The business model of these companies relies on their ability to do this in a repeatable, predictable way and their reputations are built on how they execute against their technology strategy. The stakes are high which drives a good balance of cautious innovation.

This becomes increasingly important when solutions are large, complex and mission-critical. It is one thing to use AI for say an experimental service assistant in a single department, quite another to embed AI-driven decision making in a core part of the business that affects the entire organization.

The Power of the Crowd

Software vendors have multiple customers who can be diverse in size, location, risk tolerance and industry sector. When introducing a new technology such as AI, it is incredibly useful to survey this customer base and understand how the new technology is being introduced, what benefit is being derived and what lessons have been learnt. The term best-practice is perhaps over-used in product marketing circles - but when you have hundreds of customers who have an AI project in play there is a lot of information available.

Software vendors are able to learn quickly. What is working? What is not working? Where are the real risks and where is the real value? When this learning is shared, it can save an individual company weeks and months with their own implementation. A facility that is just not available when building a solution in isolation.

The Safety of the Crowd

For highly regulated industries such as Financial Services and Healthcare, there is also a level of safety in being part of a software vendor community.
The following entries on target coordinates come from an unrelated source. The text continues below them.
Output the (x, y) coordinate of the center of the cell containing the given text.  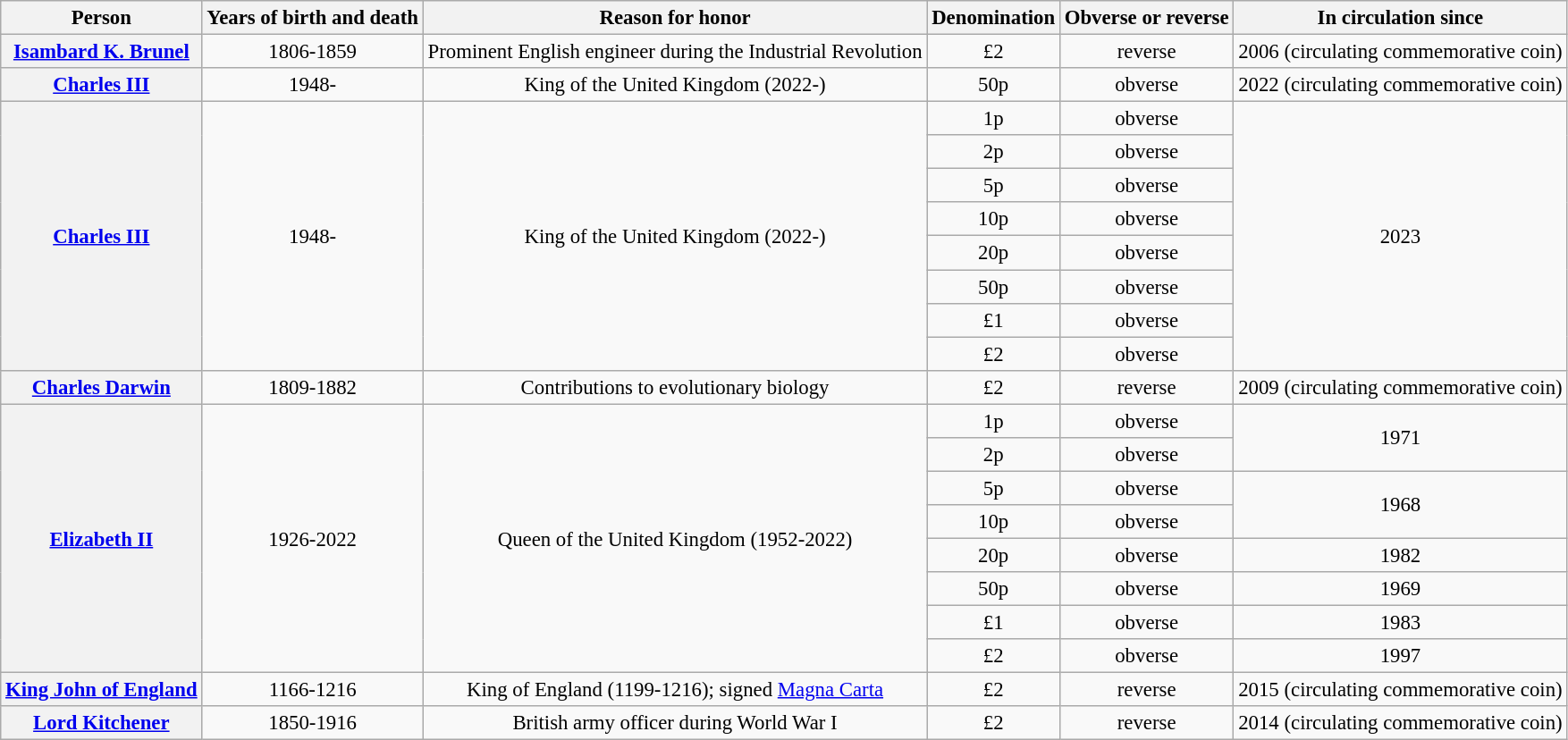
Years of birth and death (313, 18)
1809-1882 (313, 387)
1926-2022 (313, 538)
Queen of the United Kingdom (1952-2022) (675, 538)
1982 (1400, 555)
1806-1859 (313, 52)
King John of England (102, 690)
Contributions to evolutionary biology (675, 387)
1971 (1400, 438)
Elizabeth II (102, 538)
Person (102, 18)
1968 (1400, 504)
2015 (circulating commemorative coin) (1400, 690)
1969 (1400, 589)
2014 (circulating commemorative coin) (1400, 723)
2022 (circulating commemorative coin) (1400, 85)
Lord Kitchener (102, 723)
Obverse or reverse (1146, 18)
1850-1916 (313, 723)
Denomination (994, 18)
Reason for honor (675, 18)
Isambard K. Brunel (102, 52)
1983 (1400, 623)
2006 (circulating commemorative coin) (1400, 52)
2023 (1400, 236)
Prominent English engineer during the Industrial Revolution (675, 52)
Charles Darwin (102, 387)
British army officer during World War I (675, 723)
2009 (circulating commemorative coin) (1400, 387)
In circulation since (1400, 18)
King of England (1199-1216); signed Magna Carta (675, 690)
1166-1216 (313, 690)
1997 (1400, 656)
Sure, bad things can and do still happen, but they happen to a collective. The industry benchmark falls temporarily, but issues are addressed quickly as the vendor and the community pool their resources to respond and rectify issues. From a regulatory point of view, an individual firm is not isolated and is less likely to be heavily disciplined if the issue is prevalent across the industry.

The +1 Effect

Artificial Intelligence is powerful of course, but by itself is of limited utility. AI applications need a collection of reliable data from which to work and need to be plugged in the right places in the end-to-end workflow. The right users need to be provided access and those users need to be trained and provided support. This “application infrastructure” is not trivial to build and frankly is not as interesting to build for internal development teams as more in-vogue technology such as artificial intelligence and machine learning.

"AI enhances existing capabilities, making processes more efficient and data-driven decisions more accurate." - Accenture

However, mature software platforms already have these features in abundance. More importantly, practically every one of a platform’s existing capabilities can be augmented with AI. This is the +1 effect. Data ingestion processes become more flexible and powerful. Documentation can be automatically generated and easier to search. Integrations become easier to implement and test. Reporting and analytical tools are able to answer more sophisticated business questions. Forecasting and predictive tools become viable, easier to deliver and more accurate.

Software vendors can take all of their existing expertise, domain knowledge and platform capability and combine this with advances in AI to deliver these +1s. And it is the nature of AI implementation, that many of the enhanced capabilities take less time to develop than traditional new features.

Conclusion

AI can be a gift for software vendors provided they understand their role in its future story. Vendors can add the most value by applying their years of experience and software engineering discipline. They can ensure that AI is being implemented in a safe, ethical and reliable way that is fit for an Enterprise’s mission-critical applications.